▶ **Task**
Output all of the data below exactly as given.

[Start of section]

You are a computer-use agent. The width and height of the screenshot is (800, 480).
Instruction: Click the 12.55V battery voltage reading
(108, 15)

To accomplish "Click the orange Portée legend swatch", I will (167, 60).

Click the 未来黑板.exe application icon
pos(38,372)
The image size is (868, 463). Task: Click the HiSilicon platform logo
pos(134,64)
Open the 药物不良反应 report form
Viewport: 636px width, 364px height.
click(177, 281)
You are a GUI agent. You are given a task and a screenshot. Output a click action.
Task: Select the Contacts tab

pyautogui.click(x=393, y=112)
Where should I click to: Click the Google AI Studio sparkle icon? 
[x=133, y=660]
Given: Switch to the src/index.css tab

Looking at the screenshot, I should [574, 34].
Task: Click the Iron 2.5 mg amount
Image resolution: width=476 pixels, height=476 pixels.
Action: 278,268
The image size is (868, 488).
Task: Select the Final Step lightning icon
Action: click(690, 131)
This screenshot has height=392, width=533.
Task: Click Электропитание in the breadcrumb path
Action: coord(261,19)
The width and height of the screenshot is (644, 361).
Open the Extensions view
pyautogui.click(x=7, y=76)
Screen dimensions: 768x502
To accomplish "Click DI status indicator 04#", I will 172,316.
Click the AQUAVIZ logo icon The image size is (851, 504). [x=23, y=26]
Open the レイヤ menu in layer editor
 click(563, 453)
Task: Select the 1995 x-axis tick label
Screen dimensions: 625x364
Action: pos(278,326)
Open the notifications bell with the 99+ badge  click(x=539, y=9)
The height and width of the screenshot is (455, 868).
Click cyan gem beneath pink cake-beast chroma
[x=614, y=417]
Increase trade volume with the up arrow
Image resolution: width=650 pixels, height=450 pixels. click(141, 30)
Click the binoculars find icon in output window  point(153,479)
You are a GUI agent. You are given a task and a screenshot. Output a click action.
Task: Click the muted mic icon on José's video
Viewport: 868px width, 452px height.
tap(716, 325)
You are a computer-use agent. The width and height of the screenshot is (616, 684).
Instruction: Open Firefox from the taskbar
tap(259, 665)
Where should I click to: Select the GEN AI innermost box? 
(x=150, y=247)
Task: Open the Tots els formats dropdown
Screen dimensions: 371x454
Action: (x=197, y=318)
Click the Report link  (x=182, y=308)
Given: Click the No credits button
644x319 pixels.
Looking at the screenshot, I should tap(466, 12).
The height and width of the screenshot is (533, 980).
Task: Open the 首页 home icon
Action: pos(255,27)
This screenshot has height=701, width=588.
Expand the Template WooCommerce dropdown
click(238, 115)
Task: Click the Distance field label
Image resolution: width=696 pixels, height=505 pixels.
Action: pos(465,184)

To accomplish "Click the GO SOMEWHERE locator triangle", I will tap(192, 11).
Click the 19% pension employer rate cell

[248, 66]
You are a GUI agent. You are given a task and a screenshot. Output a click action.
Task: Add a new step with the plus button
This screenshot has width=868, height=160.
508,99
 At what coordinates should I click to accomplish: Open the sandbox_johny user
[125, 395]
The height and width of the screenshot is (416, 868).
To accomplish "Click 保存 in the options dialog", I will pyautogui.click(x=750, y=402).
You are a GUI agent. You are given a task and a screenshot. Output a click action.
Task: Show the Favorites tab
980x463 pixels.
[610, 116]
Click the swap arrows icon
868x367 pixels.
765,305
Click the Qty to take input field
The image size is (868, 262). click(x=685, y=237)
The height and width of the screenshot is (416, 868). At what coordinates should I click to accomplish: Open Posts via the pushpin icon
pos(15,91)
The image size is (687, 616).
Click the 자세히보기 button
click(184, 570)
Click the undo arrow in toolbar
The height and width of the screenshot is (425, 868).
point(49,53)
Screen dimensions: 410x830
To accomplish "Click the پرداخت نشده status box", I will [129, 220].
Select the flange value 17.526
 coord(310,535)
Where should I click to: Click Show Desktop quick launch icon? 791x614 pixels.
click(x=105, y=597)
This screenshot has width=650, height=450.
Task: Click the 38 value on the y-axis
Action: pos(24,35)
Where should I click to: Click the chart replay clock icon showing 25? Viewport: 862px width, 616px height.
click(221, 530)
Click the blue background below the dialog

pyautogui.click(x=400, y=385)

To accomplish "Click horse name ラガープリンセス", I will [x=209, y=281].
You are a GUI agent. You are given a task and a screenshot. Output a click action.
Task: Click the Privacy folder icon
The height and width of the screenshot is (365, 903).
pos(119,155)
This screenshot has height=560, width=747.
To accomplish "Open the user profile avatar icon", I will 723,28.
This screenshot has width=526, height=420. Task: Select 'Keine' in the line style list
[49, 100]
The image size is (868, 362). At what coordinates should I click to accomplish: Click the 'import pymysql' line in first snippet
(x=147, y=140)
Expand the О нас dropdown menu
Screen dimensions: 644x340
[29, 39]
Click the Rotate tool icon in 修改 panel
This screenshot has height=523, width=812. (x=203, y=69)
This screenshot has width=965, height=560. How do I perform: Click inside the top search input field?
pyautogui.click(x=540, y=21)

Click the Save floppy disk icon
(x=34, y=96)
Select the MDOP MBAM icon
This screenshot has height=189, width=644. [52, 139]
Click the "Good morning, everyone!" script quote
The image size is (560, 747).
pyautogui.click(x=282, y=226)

[End of section]

▶ **Solution to this exercise**
You are a computer-use agent. The width and height of the screenshot is (800, 480).
Instruction: Click the 12.55V battery voltage reading
(108, 15)

To accomplish "Click the orange Portée legend swatch", I will (167, 60).

Click the 未来黑板.exe application icon
pos(38,372)
The image size is (868, 463). Task: Click the HiSilicon platform logo
pos(134,64)
Open the 药物不良反应 report form
Viewport: 636px width, 364px height.
click(177, 281)
You are a GUI agent. You are given a task and a screenshot. Output a click action.
Task: Select the Contacts tab

pyautogui.click(x=393, y=112)
Where should I click to: Click the Google AI Studio sparkle icon? 
[x=133, y=660]
Given: Switch to the src/index.css tab

Looking at the screenshot, I should [574, 34].
Task: Click the Iron 2.5 mg amount
Image resolution: width=476 pixels, height=476 pixels.
Action: 278,268
The image size is (868, 488).
Task: Select the Final Step lightning icon
Action: click(690, 131)
This screenshot has height=392, width=533.
Task: Click Электропитание in the breadcrumb path
Action: coord(261,19)
The width and height of the screenshot is (644, 361).
Open the Extensions view
pyautogui.click(x=7, y=76)
Screen dimensions: 768x502
To accomplish "Click DI status indicator 04#", I will 172,316.
Click the AQUAVIZ logo icon The image size is (851, 504). [x=23, y=26]
Open the レイヤ menu in layer editor
 click(563, 453)
Task: Select the 1995 x-axis tick label
Screen dimensions: 625x364
Action: pos(278,326)
Open the notifications bell with the 99+ badge  click(x=539, y=9)
The height and width of the screenshot is (455, 868).
Click cyan gem beneath pink cake-beast chroma
[x=614, y=417]
Increase trade volume with the up arrow
Image resolution: width=650 pixels, height=450 pixels. click(141, 30)
Click the binoculars find icon in output window  point(153,479)
You are a GUI agent. You are given a task and a screenshot. Output a click action.
Task: Click the muted mic icon on José's video
Viewport: 868px width, 452px height.
tap(716, 325)
You are a computer-use agent. The width and height of the screenshot is (616, 684).
Instruction: Open Firefox from the taskbar
tap(259, 665)
Where should I click to: Select the GEN AI innermost box? 
(x=150, y=247)
Task: Open the Tots els formats dropdown
Screen dimensions: 371x454
Action: (x=197, y=318)
Click the Report link  (x=182, y=308)
Given: Click the No credits button
644x319 pixels.
Looking at the screenshot, I should tap(466, 12).
The height and width of the screenshot is (533, 980).
Task: Open the 首页 home icon
Action: pos(255,27)
This screenshot has height=701, width=588.
Expand the Template WooCommerce dropdown
click(238, 115)
Task: Click the Distance field label
Image resolution: width=696 pixels, height=505 pixels.
Action: pos(465,184)

To accomplish "Click the GO SOMEWHERE locator triangle", I will tap(192, 11).
Click the 19% pension employer rate cell

[248, 66]
You are a GUI agent. You are given a task and a screenshot. Output a click action.
Task: Add a new step with the plus button
This screenshot has width=868, height=160.
508,99
 At what coordinates should I click to accomplish: Open the sandbox_johny user
[125, 395]
The height and width of the screenshot is (416, 868).
To accomplish "Click 保存 in the options dialog", I will pyautogui.click(x=750, y=402).
You are a GUI agent. You are given a task and a screenshot. Output a click action.
Task: Show the Favorites tab
980x463 pixels.
[610, 116]
Click the swap arrows icon
868x367 pixels.
765,305
Click the Qty to take input field
The image size is (868, 262). click(x=685, y=237)
The height and width of the screenshot is (416, 868). At what coordinates should I click to accomplish: Open Posts via the pushpin icon
pos(15,91)
The image size is (687, 616).
Click the 자세히보기 button
click(184, 570)
Click the undo arrow in toolbar
The height and width of the screenshot is (425, 868).
point(49,53)
Screen dimensions: 410x830
To accomplish "Click the پرداخت نشده status box", I will [129, 220].
Select the flange value 17.526
 coord(310,535)
Where should I click to: Click Show Desktop quick launch icon? 791x614 pixels.
click(x=105, y=597)
This screenshot has width=650, height=450.
Task: Click the 38 value on the y-axis
Action: pos(24,35)
Where should I click to: Click the chart replay clock icon showing 25? Viewport: 862px width, 616px height.
click(221, 530)
Click the blue background below the dialog

pyautogui.click(x=400, y=385)

To accomplish "Click horse name ラガープリンセス", I will [x=209, y=281].
You are a GUI agent. You are given a task and a screenshot. Output a click action.
Task: Click the Privacy folder icon
The height and width of the screenshot is (365, 903).
pos(119,155)
This screenshot has height=560, width=747.
To accomplish "Open the user profile avatar icon", I will 723,28.
This screenshot has width=526, height=420. Task: Select 'Keine' in the line style list
[49, 100]
The image size is (868, 362). At what coordinates should I click to accomplish: Click the 'import pymysql' line in first snippet
(x=147, y=140)
Expand the О нас dropdown menu
Screen dimensions: 644x340
[29, 39]
Click the Rotate tool icon in 修改 panel
This screenshot has height=523, width=812. (x=203, y=69)
This screenshot has width=965, height=560. How do I perform: Click inside the top search input field?
pyautogui.click(x=540, y=21)

Click the Save floppy disk icon
(x=34, y=96)
Select the MDOP MBAM icon
This screenshot has height=189, width=644. [52, 139]
Click the "Good morning, everyone!" script quote
The image size is (560, 747).
pyautogui.click(x=282, y=226)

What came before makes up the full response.